I shrugged, sighed, shook my head. “Hell, I don’t know. Anyway, the stubborn old bastard will probably want to keep fighting.”
She moved closer to me. “Do you blame him?”
I slipped my arm around her. “Not really. But I don’t envy him, either.”
Before too long we were in a warm bed in my room at the Roosevelt Hotel. The days apart, the recriminations, all of it, receded in the distance, like the Lux. Faded away, like a barely remembered bad dream. Now there was only the two of us, naked, in each other’s arms, loving each other, ready to put it all behind us and go home and start over.
It was a little after midnight when the phone rang and the bad dream kicked back in.
“It’s after two o’clock out there,” I said to Bill Drury’s staticky, disembodied voice. “What’s so important it can’t wait? Did you lose another witness?”
I was sitting up in bed; the phone was on the nightstand beside me. Peggy, asleep till the phone rang, was only half-awake, half-listening.
“Worse,” Bill’s voice said tinnily. “I’ve been trying to get you all evening. Didn’t you check for messages when you got in?”
“I was preoccupied, okay?”
There was silence for a few moments; the phone company charges for that, too, but it was Bill’s nickel so I just waited for him to speak up. Which he finally did:
“You got her back. Is she there with you? Peg, I mean?”
I smiled over at Peg and she smiled lazily at me. Did I ever mention she had violet eyes?
“Yes, Bill. She’s with me. She’s going to stay with me, too. I’m not giving her any choices.”
“You better give her some support, Nate.”
I winced. “What the hell’s happened?”
“Her uncle’s suffered mercury poisoning. Nobody knows how it happened yet.”
“Mercury poisoning…”
Peg sat up in bed, eyes wide now; she held the covers to her breasts, as if seeking protection.
The voice from the phone said: “He’s dying, Nate.”
It was well after visiting hours, in fact approaching midnight Saturday, when Peg and I walked down the hall at Meyer House toward her uncle’s room, footsteps echoing.
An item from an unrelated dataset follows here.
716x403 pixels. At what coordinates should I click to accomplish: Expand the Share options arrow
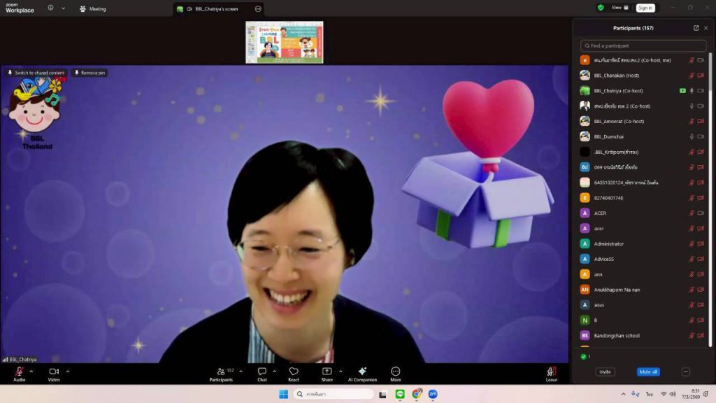click(x=341, y=372)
Lou Sapperstein was standing guard, a uniformed cop sitting next to him, snoozing; Lou was in shirt-sleeves and suspenders and I hadn’t seen him look so haggard since those weeks after his brother died in the war. At least this time Lou wasn’t wearing a black arm band. Jim Ragen was still alive.
“I think he’s sleeping,” Sapperstein said. “His son Jim, Jr., is in there, keeping up the vigil. Family members been taking turns.”
Peg said, “I’m going in there.”
Sapperstein held open the door for her. I stayed out in the hall. This was family. I was just the hired help.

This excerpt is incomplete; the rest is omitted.